Methods Two groups of RA patients fulfilling 1987/ACR criteria attending our institution between 2002 and 2013 were retrospectively analyzed. In the first group RA diagnosis has been made between 2002 and 2008 and patients were followed by conventional approach (RC); in the second one RA diagnosis has been made between 2009 and 2013 but patients were followed within the EAC instituted since 2009 and ensuring rapid referral, tight monitoring and standardized therapeutic approach according to EULAR guidelines. Patients with available follow-up of at least 2 years were included. Lag time from symptoms onset to RA diagnosis and from symptoms onset to the beginning of DMARDs therapy were analyzed in the two groups. Clinical activity were also compared using DAS28 and EULAR response criteria at baseline (T0) and after 6 (T6), 12 (T12) and 24 (T24) months. The percentage of patients who started a biological therapy within 24 months were compared.

Results A total of 273 RA patients were evaluated: 209 (mean age 59±24.04 years,165 F, 44 M) followed in RC and 64 (mean age 59±13.44 years, 50 F,14 M) in EAC. Lag time from symptoms onset to diagnosis resulted significally lower (p<0,0001) in patients managed in EAC (5.73±8.09 mesi) compared to that of the RC group (20.9±30.3 mesi) and treatment was started earlier in EAC population (7.17±8.26 mesi) than in RC (21.98±32.39 mesi) with a significant difference (p<0.0004). At baseline DAS28 evaluation was similar between groups (4.76±1.24 in RC vs 4.94±1.41 in EAC) and was significally reduced to 2.82±1.24 (RC) and 2.46±1.12 (EAC) after 24 months (p<0.036). A significant statistically difference emerged from the groups comparing mean ESR values (19.9±15.9 RC vs 13.6±11.3 EAC, p<0.003) and SJ (swollwn joints) value (1±1.8 RC vs 0.43±1.2 EAC, p<0.02) at T24. Within 24 months a biologic therapy was started in 29% of patients followed by RC, and in 9.3% in EAC group (p<0,0013).

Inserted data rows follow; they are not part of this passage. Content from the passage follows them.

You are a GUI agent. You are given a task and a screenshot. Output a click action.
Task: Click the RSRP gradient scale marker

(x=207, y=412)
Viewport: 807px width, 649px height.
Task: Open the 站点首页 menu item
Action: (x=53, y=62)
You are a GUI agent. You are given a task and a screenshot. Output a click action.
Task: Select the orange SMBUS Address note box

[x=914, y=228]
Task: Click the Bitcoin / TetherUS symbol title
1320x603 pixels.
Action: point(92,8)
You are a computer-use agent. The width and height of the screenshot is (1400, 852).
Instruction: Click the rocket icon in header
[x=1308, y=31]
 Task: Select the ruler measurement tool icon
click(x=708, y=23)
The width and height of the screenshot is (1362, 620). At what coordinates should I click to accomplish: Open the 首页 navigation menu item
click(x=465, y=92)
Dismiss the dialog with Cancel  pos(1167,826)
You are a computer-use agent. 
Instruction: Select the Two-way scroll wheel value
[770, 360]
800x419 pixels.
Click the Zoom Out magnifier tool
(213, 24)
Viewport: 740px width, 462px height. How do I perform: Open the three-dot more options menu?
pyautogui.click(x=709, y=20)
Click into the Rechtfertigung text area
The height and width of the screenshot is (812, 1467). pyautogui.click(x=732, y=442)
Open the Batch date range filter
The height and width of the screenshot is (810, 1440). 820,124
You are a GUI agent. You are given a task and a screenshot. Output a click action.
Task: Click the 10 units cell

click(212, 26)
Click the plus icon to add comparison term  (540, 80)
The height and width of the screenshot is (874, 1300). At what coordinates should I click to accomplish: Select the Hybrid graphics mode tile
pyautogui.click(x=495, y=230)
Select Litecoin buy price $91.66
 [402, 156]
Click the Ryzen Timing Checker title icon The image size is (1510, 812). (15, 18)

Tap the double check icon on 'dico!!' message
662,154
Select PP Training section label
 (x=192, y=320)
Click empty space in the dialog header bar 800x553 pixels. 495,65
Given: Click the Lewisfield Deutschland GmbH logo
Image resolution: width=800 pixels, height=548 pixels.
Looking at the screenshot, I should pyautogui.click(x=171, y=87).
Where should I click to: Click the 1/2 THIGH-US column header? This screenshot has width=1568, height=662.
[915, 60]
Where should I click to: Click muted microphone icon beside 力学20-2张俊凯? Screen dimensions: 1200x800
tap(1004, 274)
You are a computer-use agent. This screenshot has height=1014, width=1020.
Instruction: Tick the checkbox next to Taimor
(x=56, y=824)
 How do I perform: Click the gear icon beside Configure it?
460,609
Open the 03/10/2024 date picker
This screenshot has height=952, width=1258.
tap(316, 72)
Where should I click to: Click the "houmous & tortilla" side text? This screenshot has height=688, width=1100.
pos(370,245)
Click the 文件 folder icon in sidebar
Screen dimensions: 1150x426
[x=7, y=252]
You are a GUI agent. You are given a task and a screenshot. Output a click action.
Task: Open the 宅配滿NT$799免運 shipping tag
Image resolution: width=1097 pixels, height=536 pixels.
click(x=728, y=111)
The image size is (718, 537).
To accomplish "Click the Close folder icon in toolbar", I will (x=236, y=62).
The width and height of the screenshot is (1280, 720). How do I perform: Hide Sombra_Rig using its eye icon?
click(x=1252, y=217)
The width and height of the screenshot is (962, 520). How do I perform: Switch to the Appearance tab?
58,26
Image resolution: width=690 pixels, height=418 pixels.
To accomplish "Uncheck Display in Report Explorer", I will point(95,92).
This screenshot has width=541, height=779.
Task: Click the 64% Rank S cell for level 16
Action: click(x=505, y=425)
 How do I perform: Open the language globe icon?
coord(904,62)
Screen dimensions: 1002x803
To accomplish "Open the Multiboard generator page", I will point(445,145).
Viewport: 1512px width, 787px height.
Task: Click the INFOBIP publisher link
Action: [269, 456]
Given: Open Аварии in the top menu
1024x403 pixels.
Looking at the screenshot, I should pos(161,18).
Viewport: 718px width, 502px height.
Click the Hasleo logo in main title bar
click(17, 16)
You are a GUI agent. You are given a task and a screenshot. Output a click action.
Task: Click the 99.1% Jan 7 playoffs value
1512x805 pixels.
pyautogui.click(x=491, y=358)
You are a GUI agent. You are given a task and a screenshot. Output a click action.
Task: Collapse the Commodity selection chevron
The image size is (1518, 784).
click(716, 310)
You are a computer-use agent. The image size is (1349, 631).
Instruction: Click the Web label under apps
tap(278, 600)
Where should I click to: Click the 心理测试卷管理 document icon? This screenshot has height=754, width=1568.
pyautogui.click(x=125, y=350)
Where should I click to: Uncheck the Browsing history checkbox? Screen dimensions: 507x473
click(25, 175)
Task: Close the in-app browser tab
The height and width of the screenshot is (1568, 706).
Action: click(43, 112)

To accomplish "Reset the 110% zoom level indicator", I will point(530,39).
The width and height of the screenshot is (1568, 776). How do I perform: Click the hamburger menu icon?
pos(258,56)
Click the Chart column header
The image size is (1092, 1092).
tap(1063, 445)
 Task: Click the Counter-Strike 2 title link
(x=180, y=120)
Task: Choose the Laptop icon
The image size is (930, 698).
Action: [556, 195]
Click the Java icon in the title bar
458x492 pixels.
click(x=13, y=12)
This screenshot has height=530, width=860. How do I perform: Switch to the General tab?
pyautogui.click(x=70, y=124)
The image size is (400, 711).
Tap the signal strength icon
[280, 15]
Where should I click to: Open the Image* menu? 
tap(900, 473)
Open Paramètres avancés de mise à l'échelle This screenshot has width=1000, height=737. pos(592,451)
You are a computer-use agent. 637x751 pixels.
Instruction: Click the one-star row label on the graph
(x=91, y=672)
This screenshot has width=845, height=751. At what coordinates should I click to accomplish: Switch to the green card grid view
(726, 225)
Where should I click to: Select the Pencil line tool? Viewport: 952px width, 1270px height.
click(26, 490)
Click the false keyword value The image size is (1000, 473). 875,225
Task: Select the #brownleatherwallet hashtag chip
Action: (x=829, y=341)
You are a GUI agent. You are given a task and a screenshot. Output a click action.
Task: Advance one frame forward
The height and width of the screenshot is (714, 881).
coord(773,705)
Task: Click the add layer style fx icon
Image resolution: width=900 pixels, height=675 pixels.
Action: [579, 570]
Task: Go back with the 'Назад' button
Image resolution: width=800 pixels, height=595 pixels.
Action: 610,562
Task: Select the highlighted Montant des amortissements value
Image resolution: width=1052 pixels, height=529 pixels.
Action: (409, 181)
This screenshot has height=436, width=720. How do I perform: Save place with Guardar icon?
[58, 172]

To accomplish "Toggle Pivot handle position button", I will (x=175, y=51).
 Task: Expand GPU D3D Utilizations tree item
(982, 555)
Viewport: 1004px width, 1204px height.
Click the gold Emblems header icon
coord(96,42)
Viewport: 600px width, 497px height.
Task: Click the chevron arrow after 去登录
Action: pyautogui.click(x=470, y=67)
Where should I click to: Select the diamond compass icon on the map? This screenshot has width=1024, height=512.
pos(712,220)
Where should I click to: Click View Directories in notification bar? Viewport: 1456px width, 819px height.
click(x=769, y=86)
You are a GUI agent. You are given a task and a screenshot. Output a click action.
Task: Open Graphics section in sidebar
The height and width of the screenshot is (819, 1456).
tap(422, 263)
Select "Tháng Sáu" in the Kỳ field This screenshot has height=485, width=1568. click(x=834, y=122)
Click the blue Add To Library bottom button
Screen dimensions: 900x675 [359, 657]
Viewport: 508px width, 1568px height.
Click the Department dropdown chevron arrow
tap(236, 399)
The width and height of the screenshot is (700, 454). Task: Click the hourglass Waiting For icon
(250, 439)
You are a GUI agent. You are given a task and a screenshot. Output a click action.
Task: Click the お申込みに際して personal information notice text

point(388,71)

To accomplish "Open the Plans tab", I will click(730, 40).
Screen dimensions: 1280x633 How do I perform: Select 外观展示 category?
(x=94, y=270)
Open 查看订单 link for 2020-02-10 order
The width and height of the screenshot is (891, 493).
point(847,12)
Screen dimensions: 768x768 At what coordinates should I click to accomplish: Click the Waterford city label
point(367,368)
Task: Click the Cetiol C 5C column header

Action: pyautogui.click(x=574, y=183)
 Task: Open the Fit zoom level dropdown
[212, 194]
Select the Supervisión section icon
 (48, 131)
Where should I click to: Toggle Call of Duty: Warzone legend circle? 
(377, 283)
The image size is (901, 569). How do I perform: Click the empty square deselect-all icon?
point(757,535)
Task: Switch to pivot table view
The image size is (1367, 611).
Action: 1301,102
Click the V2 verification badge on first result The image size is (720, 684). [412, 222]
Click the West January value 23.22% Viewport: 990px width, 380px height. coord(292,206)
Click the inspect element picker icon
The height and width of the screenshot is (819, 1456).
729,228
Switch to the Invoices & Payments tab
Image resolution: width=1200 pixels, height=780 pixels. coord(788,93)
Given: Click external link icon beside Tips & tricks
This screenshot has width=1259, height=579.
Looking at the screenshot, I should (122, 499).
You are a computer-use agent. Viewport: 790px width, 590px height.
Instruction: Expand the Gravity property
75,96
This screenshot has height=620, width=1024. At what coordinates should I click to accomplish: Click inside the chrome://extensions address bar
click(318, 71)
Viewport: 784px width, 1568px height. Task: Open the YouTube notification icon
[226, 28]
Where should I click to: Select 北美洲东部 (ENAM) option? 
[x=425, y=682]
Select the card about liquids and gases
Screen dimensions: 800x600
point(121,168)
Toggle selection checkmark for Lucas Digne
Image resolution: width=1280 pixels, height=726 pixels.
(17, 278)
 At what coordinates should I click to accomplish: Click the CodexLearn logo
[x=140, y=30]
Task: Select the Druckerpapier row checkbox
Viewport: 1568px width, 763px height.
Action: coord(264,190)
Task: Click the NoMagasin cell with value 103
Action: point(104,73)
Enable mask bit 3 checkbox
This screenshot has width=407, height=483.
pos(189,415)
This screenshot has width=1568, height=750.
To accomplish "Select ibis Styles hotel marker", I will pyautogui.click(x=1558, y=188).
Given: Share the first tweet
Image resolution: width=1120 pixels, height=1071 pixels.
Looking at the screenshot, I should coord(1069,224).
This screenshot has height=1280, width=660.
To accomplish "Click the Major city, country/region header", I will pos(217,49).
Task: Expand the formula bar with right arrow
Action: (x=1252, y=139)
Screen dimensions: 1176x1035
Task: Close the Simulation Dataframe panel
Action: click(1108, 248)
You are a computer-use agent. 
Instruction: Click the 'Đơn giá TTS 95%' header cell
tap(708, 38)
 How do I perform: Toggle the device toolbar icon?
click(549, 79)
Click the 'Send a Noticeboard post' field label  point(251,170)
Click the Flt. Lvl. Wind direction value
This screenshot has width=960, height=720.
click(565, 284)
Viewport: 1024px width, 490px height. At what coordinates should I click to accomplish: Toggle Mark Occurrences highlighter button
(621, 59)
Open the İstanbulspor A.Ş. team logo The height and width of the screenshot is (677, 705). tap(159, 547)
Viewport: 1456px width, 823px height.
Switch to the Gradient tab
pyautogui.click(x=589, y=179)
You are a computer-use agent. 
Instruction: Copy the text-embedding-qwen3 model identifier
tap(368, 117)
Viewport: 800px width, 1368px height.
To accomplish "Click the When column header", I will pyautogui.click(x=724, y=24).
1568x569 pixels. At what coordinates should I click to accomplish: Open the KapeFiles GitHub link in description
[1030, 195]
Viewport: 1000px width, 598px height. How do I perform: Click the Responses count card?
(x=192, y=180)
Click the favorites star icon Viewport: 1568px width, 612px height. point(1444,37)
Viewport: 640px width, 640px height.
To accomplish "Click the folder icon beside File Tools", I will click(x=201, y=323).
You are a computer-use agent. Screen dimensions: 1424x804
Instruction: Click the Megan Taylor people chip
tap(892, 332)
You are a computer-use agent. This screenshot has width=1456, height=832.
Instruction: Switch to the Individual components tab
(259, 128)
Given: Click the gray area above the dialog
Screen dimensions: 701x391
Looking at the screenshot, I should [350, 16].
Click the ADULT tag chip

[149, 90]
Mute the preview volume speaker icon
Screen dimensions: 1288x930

Conclusions In our experience the institution of an EAC clinical pathway provided an early diagnosis and early treatment and this time shortening translated into a better clinical outcomes and significant health care cost saving as regard to biologic drugs use.


  1. M. Govoni et al: Does early arthritis clinic oraganisation improve outcomes? What evidence is there? A systematic review. Clin Exp Rheumatol. 2013 May-Jun;31(3):443-51. Epub 2013 Feb 15.